課題の説明 » ガスボンベの充填期限を扱った本文のうち、「なぜかというと、20年を過ぎ」から「これが充填期限で、この場合は『平成31年4月』が期限となります。」までの部分を、末尾の語句も含めて一字一句違えずに書き写してください。
#### 読解用本文 ####
充填期限を過ぎたガスボンベは、再検査をして合格しないと、ガスを充填することができません。
どんな検査をするかというと
- 耐圧検査
- 質量検査
- 外観検査
があり、
この検査を通ると、新たな充填期限を設定され、また使うことができます。
メモ
次の充填期限までが、どのくらいの期間になるかは、
- ガスボンベの容量
- ガスボンベが作られてから、どのくらい時間がたっているか
によって違います。

そのとおりです。
逆に言うと、『検査に通らなくなった時が、ガスボンベの寿命』ということです。
でも実際には、20年を過ぎているプロパンガスボンベを使うことは少ないです。
なぜかというと、20年を過ぎたプロパンガスボンベは保安点検の間隔が近くなり、その費用がかかるからです。
『充填期限』を確認する方法
プロパンガスボンベの充填期限は、
プロパンガスボンベ本体に、赤い字で大きく書いてあります。

ガスボンベの充填期限
この画像では『充てん期限』という文字が切れてしまっていますが、赤い字で
『平31-4』
と書いてありますよね。
この青線の部分です。
これが充填期限で、この場合は『平成31年4月』が期限となります。
#### データ内容 ####
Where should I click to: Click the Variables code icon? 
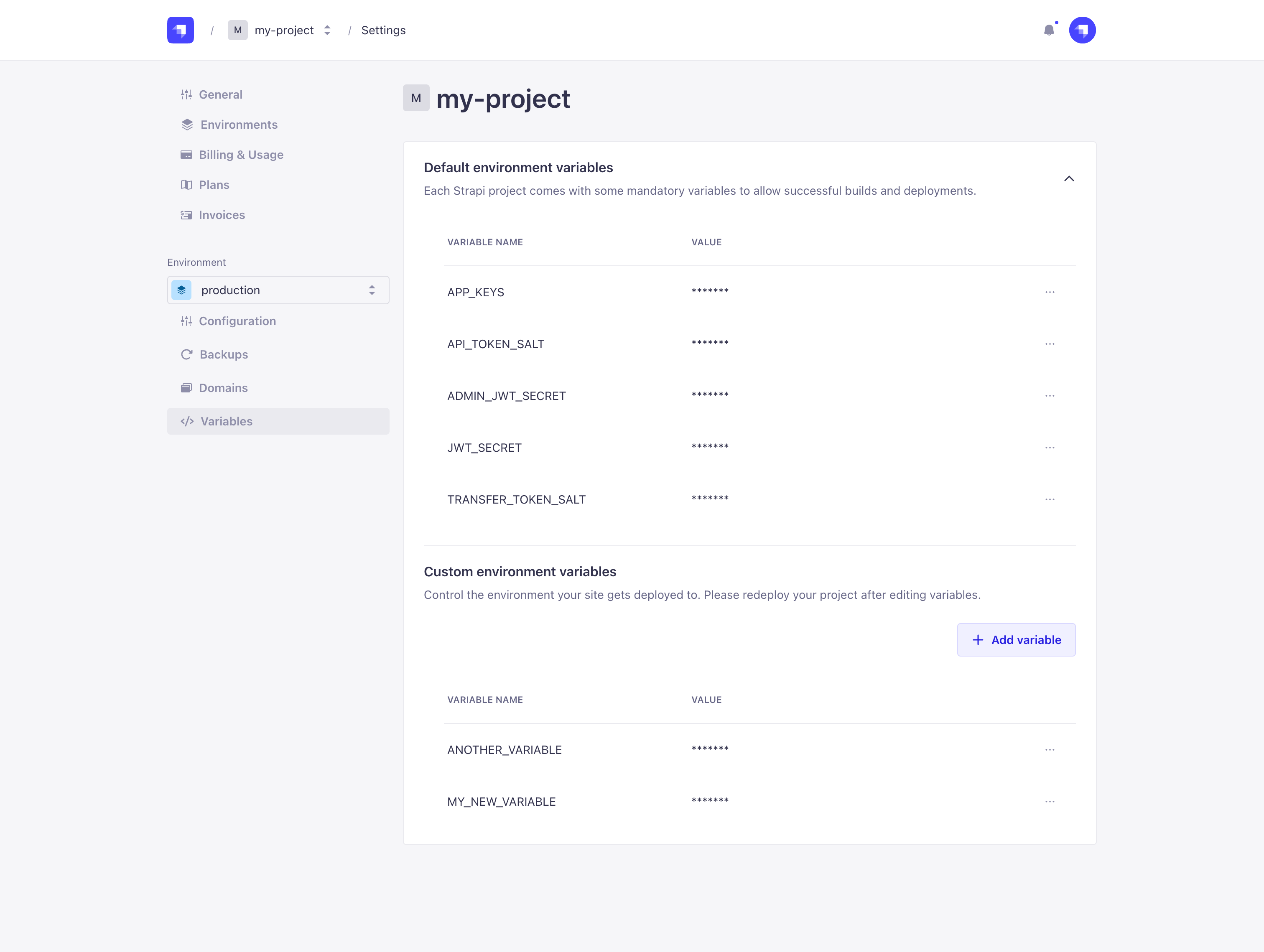pos(186,421)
####
解答 »
なぜかというと、20年を過ぎたプロパンガスボンベは保安点検の間隔が近くなり、その費用がかかるからです。
『充填期限』を確認する方法
プロパンガスボンベの充填期限は、
プロパンガスボンベ本体に、赤い字で大きく書いてあります。

ガスボンベの充填期限
この画像では『充てん期限』という文字が切れてしまっていますが、赤い字で
『平31-4』
と書いてありますよね。
この青線の部分です。
これが充填期限で、この場合は『平成31年4月』が期限となります。